While Justice Jenny Rivera’s majority decision is critical of the trial judge, three points bear emphasis.  First, unlike her dissenting colleagues, she had no prior prosecutorial experience whatsoever.  By contrast, Justice Singras, who wrote a scathing dissent, was a career prosecutor, who actually prosecuted sex crimes.  She was joined by Justice Michael Garcia, who was the former chief federal prosecutor (U.S. Attorney) for the Southern District of New York. Perhaps the majority should have shown some deference to their colleagues who actually had prosecutorial experience.

Second, the vote here was actually 9 to 4 against Weinstein. Weinstein lost at the trial court; Weinstein lost unanimously at the intermediate appellate court 5-0; and Weinstein only won at the Court of Appeals by a 4-3 vote.  Consequently, although the decision has a devastating impact on victims of sexual assault, where Weinstein actually lost the judge count 9 to 4, the Court of Appeals majority decision lacks numeric, legal, and moral authority.

Third, the nine judges who ruled against Weinstein did not concoct or misconstrue some novel rule of law. In fact, the reversal of Weinstein’s conviction is not only contrary to New York State law, but also is contrary to federal law.  Congress passed a rule of evidence that explicitly permits prior evidence of sexual assault, in cases like Weinstein’s, where the defendant is accused of sexual assault.  See Federal Rule of Evidence 413(a). This is not rocket science that requires 40 pages to justify, as the so-called “majority” opinion attempts.

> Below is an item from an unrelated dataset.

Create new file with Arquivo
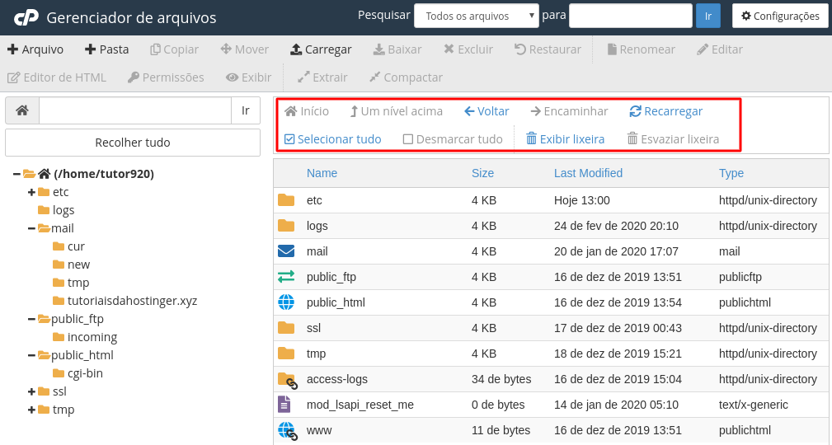 [x=35, y=49]
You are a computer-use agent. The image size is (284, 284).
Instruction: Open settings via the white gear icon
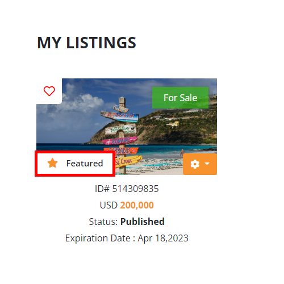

Finally, at the same time, it was reported that the FBI entered into a $138 million settlement, with Olympic gymnasts, and scores of other young women who were sexually assaulted by perv doctor Larry Nassar.

This begs the question, when our leading criminal investigators at the FBI ignore or dismiss numerous credible allegations of sexual assault against the same predator, and our top court tips the scales of justice in favor of a serial rapist, why bother?!

The headlines of 2024 suggest that we have made no progress.  Almost.

Jean Carroll obtained an $83 million civil judgment against Donald Trump for having assaulted her in a dressing room in a toney department store in New York City. In a civil lawsuit, the sexual assault victim has several tactical advantages compared to the criminal process: (1) the victim does not have to prove her allegations beyond a reasonable doubt; (2) the victim does not have to contend with the legal fiction that the serial sexual predators are presumed innocent; (3) the victim is represented by a lawyer of her choosing who is dedicated exclusively to her case; (4) the victim does not require a unanimous verdict of 12 jurors (5 out of 6 is sufficient for a civil verdict in New York); and (5) as Ms. Caroll’s case demonstrates, the victim is actually capable of obtaining substantial monetary damages.

If you are a victim of sexual assault, contact the Law Office of Todd J. Krouner, P.C.  We have a proven track record of helping victims of sexual assault obtain justice, and recover substantial monetary damages, in civil lawsuits.  To determine if you have a strong case, contact us for a free consultation at (914) 238-5800.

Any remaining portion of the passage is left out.